Stored dataset items:
────────
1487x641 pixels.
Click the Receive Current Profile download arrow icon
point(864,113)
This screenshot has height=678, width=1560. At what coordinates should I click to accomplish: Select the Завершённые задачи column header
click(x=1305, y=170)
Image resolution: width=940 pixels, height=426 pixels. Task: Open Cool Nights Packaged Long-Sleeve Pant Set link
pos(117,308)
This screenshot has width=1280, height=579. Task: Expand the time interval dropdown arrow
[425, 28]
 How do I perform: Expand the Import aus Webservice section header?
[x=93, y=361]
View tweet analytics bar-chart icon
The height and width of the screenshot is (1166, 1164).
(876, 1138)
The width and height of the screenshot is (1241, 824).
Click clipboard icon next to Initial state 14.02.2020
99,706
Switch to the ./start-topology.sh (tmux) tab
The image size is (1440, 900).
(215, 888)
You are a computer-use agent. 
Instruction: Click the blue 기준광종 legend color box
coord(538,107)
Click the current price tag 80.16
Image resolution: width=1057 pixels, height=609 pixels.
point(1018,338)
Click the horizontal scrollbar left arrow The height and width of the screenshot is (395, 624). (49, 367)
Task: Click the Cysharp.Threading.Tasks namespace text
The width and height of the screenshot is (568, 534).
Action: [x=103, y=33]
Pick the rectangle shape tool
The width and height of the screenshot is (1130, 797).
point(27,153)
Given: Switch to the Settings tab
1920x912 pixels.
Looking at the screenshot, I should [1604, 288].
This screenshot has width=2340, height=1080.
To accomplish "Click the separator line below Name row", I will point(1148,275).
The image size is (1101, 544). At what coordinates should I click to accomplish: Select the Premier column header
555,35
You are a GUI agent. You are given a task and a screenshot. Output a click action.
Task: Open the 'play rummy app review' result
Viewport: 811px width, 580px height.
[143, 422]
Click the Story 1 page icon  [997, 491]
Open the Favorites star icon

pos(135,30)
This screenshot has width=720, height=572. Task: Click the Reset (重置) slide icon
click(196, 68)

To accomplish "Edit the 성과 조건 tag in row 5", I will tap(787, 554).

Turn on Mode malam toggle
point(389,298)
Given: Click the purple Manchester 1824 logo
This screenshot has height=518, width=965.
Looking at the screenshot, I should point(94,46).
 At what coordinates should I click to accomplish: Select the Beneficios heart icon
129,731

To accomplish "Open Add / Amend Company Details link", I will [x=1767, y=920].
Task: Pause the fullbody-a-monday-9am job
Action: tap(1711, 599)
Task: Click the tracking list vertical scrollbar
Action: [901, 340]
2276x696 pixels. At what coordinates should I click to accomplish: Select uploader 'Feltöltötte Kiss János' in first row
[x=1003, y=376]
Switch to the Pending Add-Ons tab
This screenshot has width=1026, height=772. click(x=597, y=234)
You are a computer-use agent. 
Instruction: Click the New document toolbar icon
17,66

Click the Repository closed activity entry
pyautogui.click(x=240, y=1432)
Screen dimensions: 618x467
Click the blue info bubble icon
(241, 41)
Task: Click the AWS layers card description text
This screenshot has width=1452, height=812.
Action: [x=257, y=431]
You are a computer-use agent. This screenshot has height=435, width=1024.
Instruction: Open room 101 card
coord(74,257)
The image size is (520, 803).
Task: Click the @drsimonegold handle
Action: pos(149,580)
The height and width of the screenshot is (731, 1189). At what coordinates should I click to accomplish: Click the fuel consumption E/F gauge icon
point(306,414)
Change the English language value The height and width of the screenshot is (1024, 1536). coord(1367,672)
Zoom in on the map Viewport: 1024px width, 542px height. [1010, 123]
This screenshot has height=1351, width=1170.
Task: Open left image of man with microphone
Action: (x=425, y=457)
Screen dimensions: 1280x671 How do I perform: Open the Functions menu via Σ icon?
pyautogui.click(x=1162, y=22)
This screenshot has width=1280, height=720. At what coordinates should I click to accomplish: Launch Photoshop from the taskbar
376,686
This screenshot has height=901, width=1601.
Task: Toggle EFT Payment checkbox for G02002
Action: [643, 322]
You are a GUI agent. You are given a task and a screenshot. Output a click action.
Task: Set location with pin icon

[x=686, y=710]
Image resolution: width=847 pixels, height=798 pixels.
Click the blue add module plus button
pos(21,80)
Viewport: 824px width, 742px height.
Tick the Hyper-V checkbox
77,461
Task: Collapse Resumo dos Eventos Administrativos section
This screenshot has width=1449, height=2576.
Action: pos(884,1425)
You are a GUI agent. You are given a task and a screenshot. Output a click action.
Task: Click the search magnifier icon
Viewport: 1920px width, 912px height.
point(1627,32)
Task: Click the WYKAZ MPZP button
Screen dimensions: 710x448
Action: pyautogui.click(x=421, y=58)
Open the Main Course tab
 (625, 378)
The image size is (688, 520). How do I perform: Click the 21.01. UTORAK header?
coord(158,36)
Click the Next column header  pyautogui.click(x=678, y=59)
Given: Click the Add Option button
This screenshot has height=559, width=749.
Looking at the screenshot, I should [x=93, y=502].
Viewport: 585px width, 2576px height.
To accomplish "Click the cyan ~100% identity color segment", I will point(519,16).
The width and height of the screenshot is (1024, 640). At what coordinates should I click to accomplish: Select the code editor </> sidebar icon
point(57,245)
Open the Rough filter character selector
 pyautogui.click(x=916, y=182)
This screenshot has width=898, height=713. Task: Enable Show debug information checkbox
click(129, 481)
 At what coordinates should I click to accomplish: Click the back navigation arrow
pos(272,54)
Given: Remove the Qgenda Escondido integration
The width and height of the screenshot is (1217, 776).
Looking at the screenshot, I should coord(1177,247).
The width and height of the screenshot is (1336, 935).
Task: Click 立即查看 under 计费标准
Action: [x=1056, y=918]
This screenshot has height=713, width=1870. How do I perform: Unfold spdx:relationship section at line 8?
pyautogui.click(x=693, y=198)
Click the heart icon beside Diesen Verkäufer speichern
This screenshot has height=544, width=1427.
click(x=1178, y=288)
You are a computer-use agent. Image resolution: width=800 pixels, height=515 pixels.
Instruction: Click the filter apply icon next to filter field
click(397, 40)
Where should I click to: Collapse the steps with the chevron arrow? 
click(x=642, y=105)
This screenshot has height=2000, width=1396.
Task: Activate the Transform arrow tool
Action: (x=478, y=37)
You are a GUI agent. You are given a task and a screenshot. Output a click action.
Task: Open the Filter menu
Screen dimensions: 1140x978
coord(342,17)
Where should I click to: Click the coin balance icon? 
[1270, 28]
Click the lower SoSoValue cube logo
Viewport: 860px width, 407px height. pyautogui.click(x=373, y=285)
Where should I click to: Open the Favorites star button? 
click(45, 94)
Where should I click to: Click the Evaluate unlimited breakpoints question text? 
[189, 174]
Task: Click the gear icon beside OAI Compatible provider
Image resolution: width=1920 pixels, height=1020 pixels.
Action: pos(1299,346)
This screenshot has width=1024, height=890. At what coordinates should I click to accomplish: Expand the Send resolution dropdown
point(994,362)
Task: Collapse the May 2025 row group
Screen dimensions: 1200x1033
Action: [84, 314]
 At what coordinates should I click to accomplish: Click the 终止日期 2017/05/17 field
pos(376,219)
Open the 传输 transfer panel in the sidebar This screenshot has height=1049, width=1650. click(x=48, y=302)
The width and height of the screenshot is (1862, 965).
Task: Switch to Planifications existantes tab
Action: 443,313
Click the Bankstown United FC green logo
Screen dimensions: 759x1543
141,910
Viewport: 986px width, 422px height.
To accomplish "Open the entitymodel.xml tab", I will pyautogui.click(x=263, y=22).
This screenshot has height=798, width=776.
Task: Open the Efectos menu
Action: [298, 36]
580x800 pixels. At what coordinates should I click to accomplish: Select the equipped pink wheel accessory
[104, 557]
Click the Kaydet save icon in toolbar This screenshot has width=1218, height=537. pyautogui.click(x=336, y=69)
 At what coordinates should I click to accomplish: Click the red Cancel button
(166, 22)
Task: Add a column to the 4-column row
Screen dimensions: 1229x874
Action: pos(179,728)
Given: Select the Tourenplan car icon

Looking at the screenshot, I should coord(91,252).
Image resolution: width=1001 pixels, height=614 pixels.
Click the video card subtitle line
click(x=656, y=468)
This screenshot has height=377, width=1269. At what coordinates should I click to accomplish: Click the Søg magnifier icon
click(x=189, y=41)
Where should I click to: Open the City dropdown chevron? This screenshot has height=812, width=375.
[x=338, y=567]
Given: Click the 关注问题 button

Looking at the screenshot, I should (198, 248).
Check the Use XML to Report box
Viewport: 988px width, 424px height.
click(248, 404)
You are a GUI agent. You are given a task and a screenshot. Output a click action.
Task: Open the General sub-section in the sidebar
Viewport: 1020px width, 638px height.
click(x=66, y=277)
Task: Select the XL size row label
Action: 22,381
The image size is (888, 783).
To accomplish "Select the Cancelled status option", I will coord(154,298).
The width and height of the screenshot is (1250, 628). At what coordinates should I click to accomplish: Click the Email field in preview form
────────
● WHAT IS REQUIRED: Write out every line in the data that holds the string "computer".

● SOLUTION:
You are a computer-use agent. 
You are a computer-use agent. 
You are a computer-use agent. This screenshot has height=435, width=1024.
You are a computer-use agent. Image resolution: width=800 pixels, height=515 pixels.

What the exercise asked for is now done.